Część krytyki podstawowej wersji gry skupiła się na tym, że Deckerzy nie mieli co robić. Twórcy gry widać wzięli to sobie do serca, bo teraz prawie w każdej misji będziemy mieli okazję wejść do Matriksa.
Szamani też dostali mały upgrade, bo zwiększyła się znacznie liczba totemów, które możemy wybrać.
Zwiększyła się też znacznie liczba opcji dialogowych, w których możemy użyć umiejętności czy też zdolności klasowej.
Mapy w dodatku są znacznie większe i bardziej rozbudowane niż w wersji podstawowej. Być może to tylko moje wrażenie, ale jest też znacznie więcej przedmiotów, z którymi możemy wejść w interakcję.
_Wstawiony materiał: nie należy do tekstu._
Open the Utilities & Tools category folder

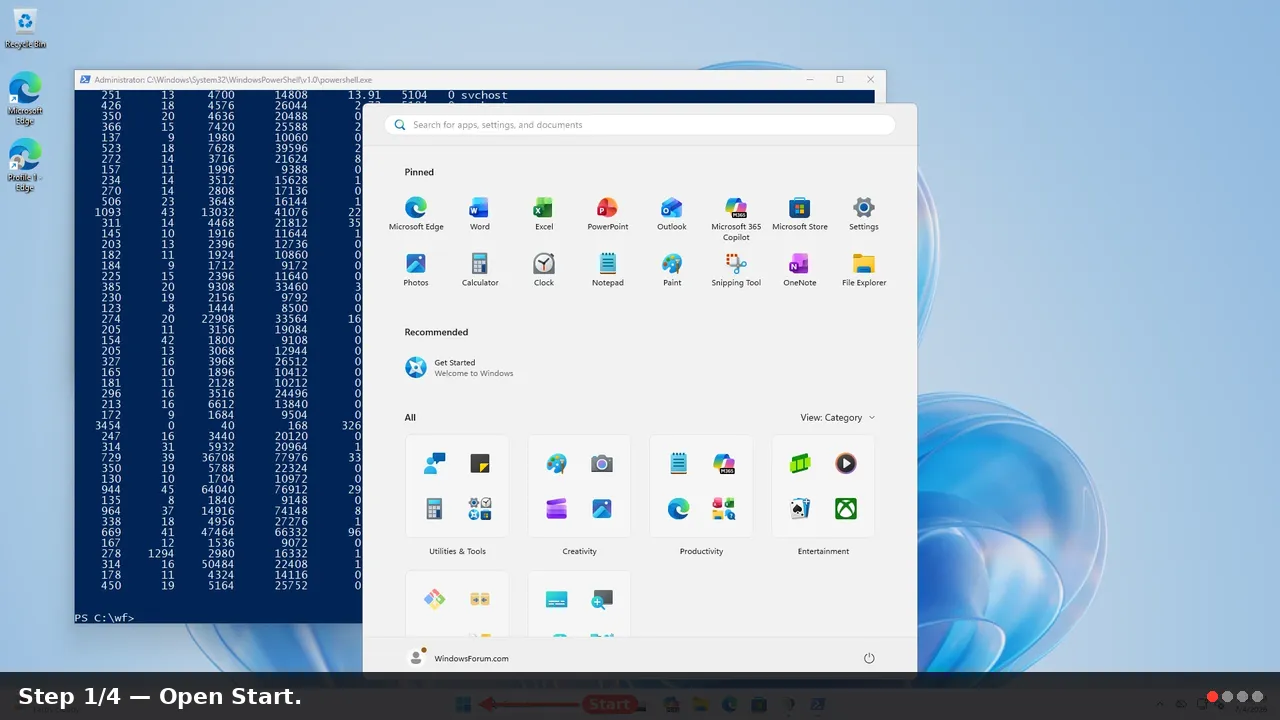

Na koniec zostawiłem sobie coś, na co (w sumie niesłusznie) zesłano najwięcej gromów przy premierze podstawowej wersji gry: na system zapisu. Widać wzięli to sobie twórcy do serca, bo teraz możemy zapisywać grę gdzie nam się tylko podoba.
Grafika/Muzyka:
Właściwie nie tutaj ma żadnych zmian. Dalej mamy prześliczne, ręcznie rysowane tła, po których poruszają się trójwymiarowe postacie. Dodano parę portretów postaci i pomniejszych rzeczy, nic o czym warto wspominać.
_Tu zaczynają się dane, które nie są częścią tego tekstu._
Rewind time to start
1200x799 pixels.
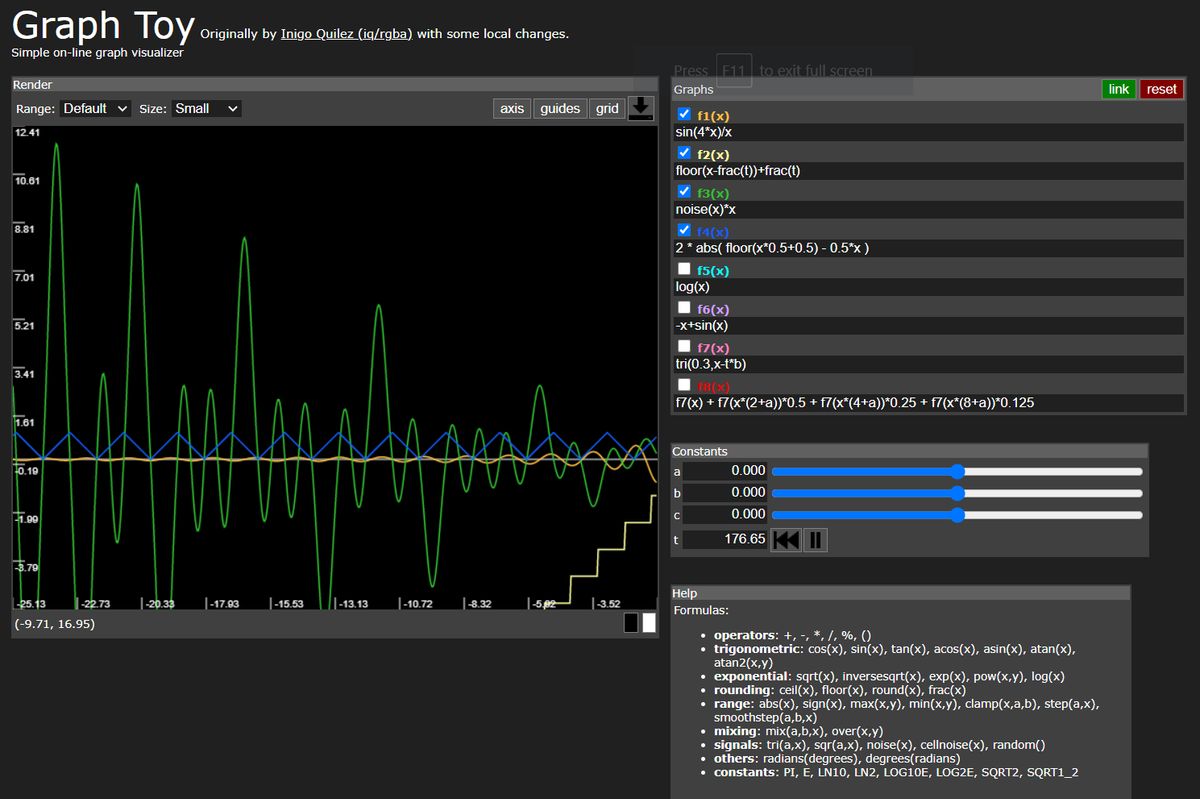(786, 540)
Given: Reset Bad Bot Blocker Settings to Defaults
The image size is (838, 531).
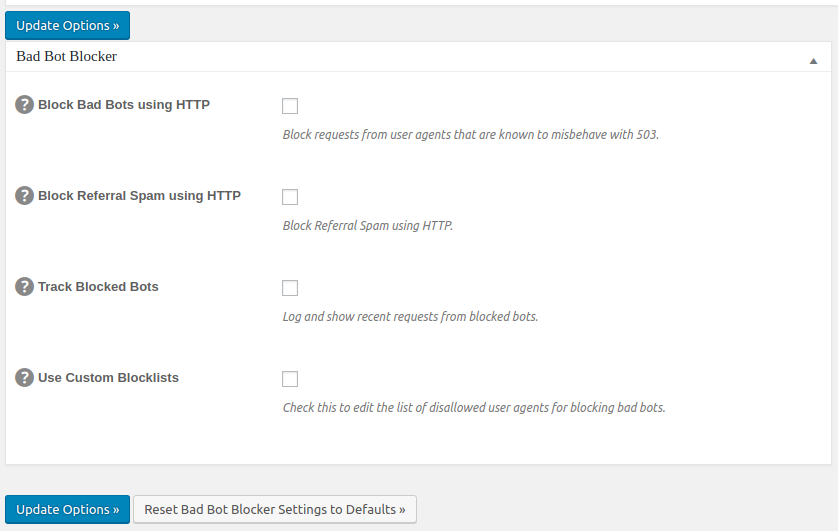Looking at the screenshot, I should pos(275,509).
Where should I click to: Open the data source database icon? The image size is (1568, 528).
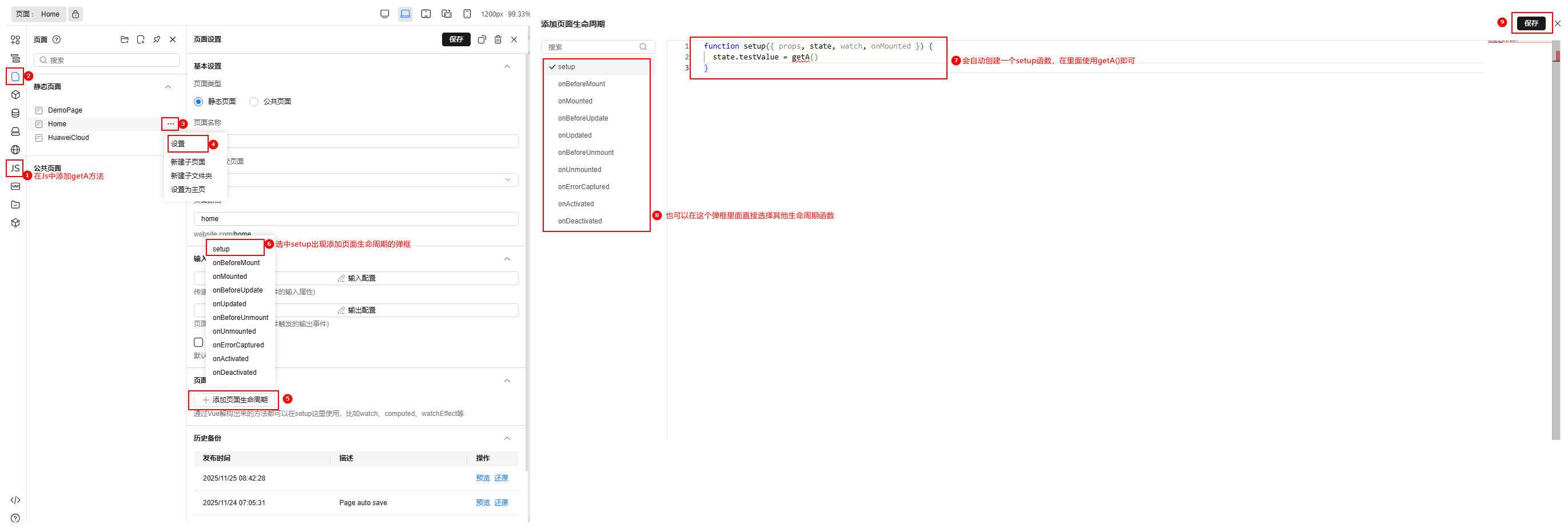pos(15,113)
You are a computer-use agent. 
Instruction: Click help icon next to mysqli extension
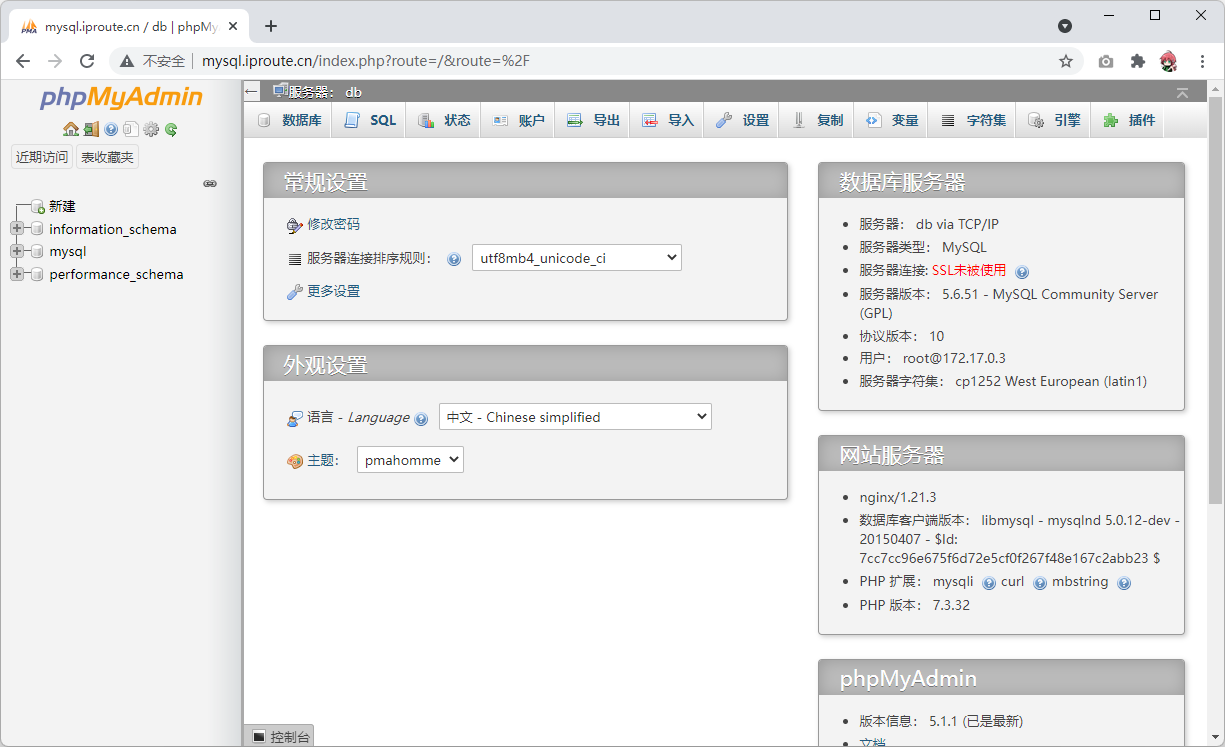point(989,583)
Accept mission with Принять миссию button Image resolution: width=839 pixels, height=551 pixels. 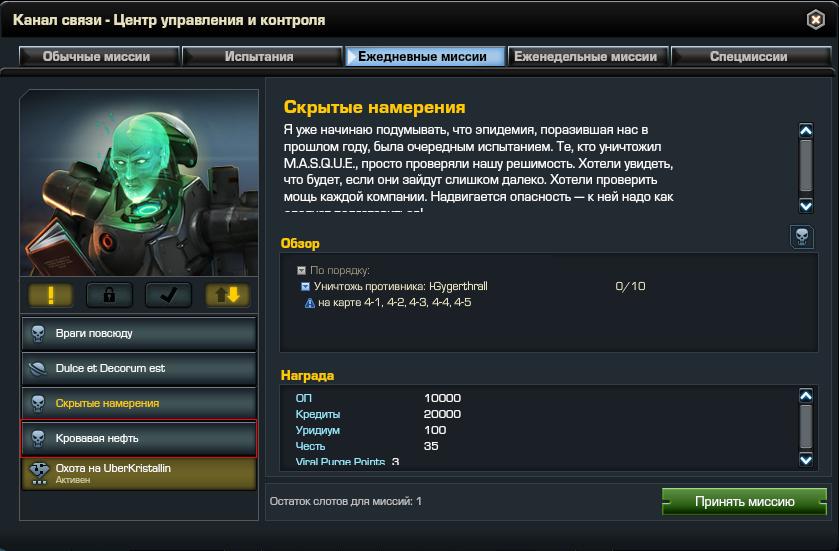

Jeśli chodzi o muzykę, to Sam Powell (twórca muzyki do Shadowruna na Segę Genesis) skomponował kilka bardzo fajnych utworów.
Podsumowując:
Osobiście dodatek podobał mi się bardzo. Twórcy gry wzięli sobie do serca uwagi graczy i poprawili wszystkie niedostatki. Biorąc pod uwagę jaką ocenę wystawiłem podstawce, nietrudno się domyślić jaką dostanie rozszerzenie. Ale tu słowo uwagi: jeśli nie podobała ci się podstawka, nie licz, że dodatek zmieni twoje zdanie o grze.